··· Dataset records

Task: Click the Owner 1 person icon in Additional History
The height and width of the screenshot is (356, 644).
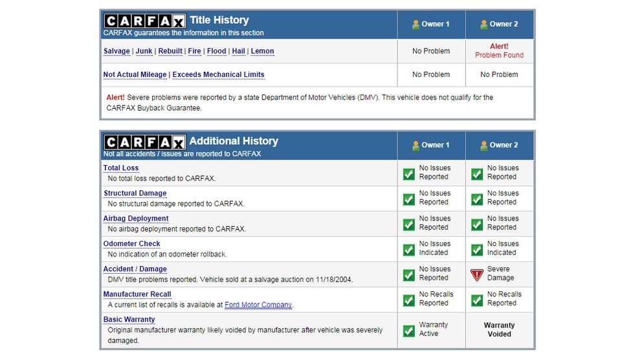Action: (416, 146)
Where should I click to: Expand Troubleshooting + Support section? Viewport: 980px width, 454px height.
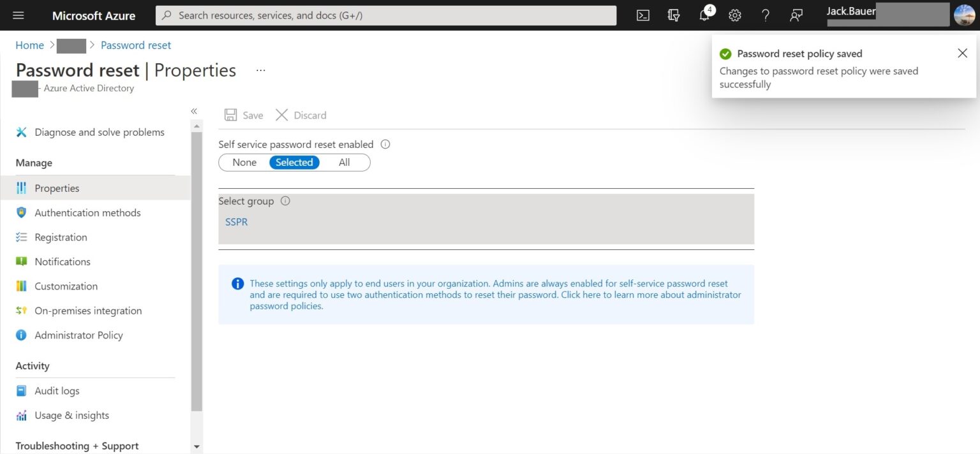point(77,445)
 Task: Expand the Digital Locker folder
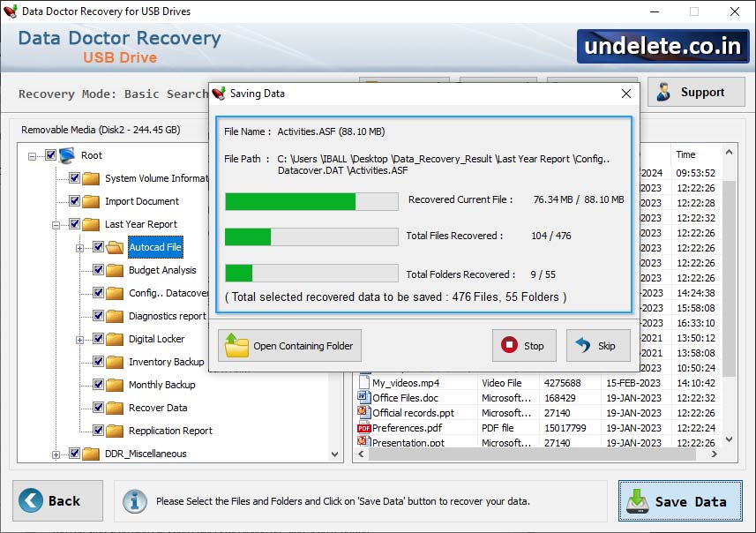pos(79,340)
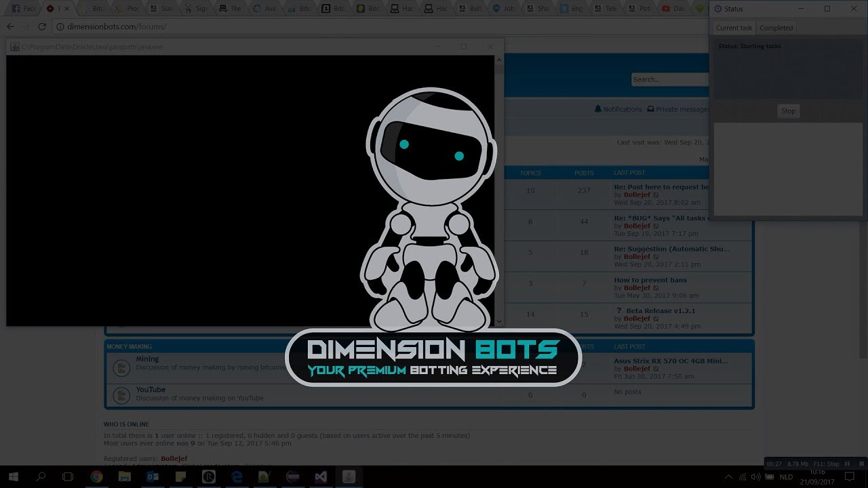Open the volume slider from the speaker icon
The height and width of the screenshot is (488, 868).
pos(755,477)
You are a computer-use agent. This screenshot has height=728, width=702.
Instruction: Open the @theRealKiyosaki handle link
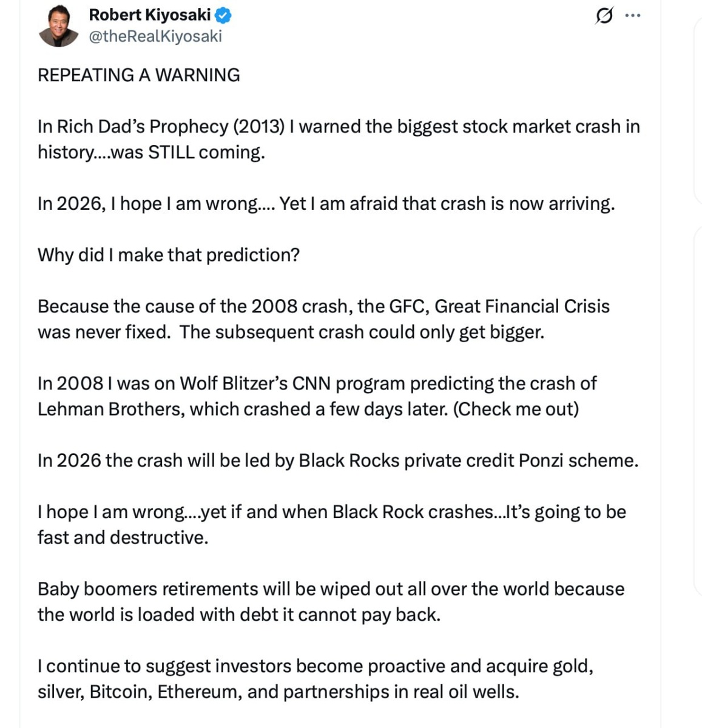click(x=155, y=36)
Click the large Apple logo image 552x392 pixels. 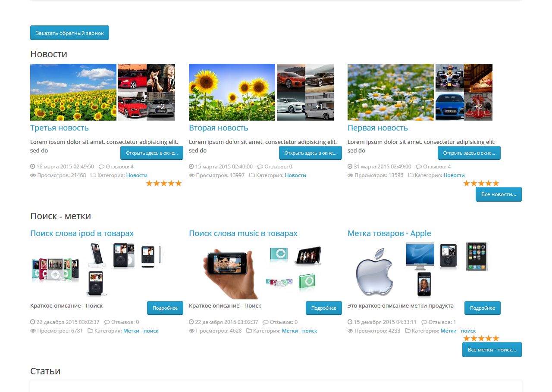374,271
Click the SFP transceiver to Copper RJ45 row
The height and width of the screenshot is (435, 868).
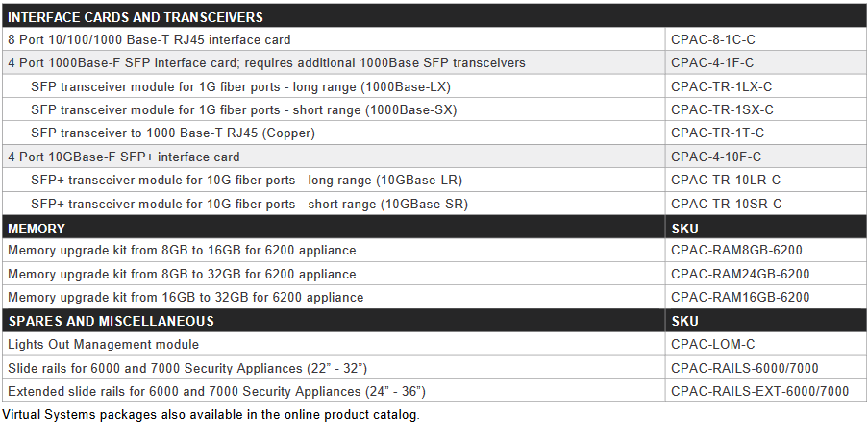point(173,133)
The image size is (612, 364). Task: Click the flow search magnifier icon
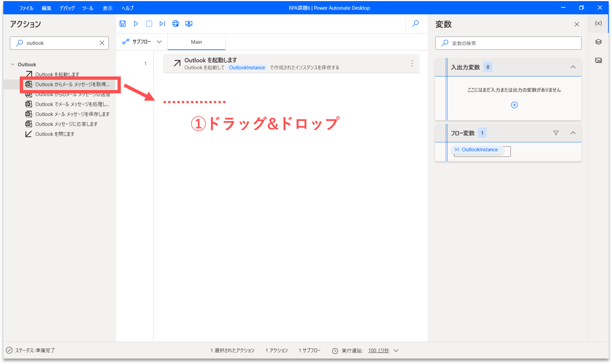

······

What you need to do
What is needed here is an exact copy of the lines from the line containing "Click the SFP transceiver to Copper RJ45 row" through the end of the records, with every picture left out.

Task response
Click the SFP transceiver to Copper RJ45 row
The height and width of the screenshot is (435, 868).
point(173,133)
The image size is (612, 364). Task: Click the flow search magnifier icon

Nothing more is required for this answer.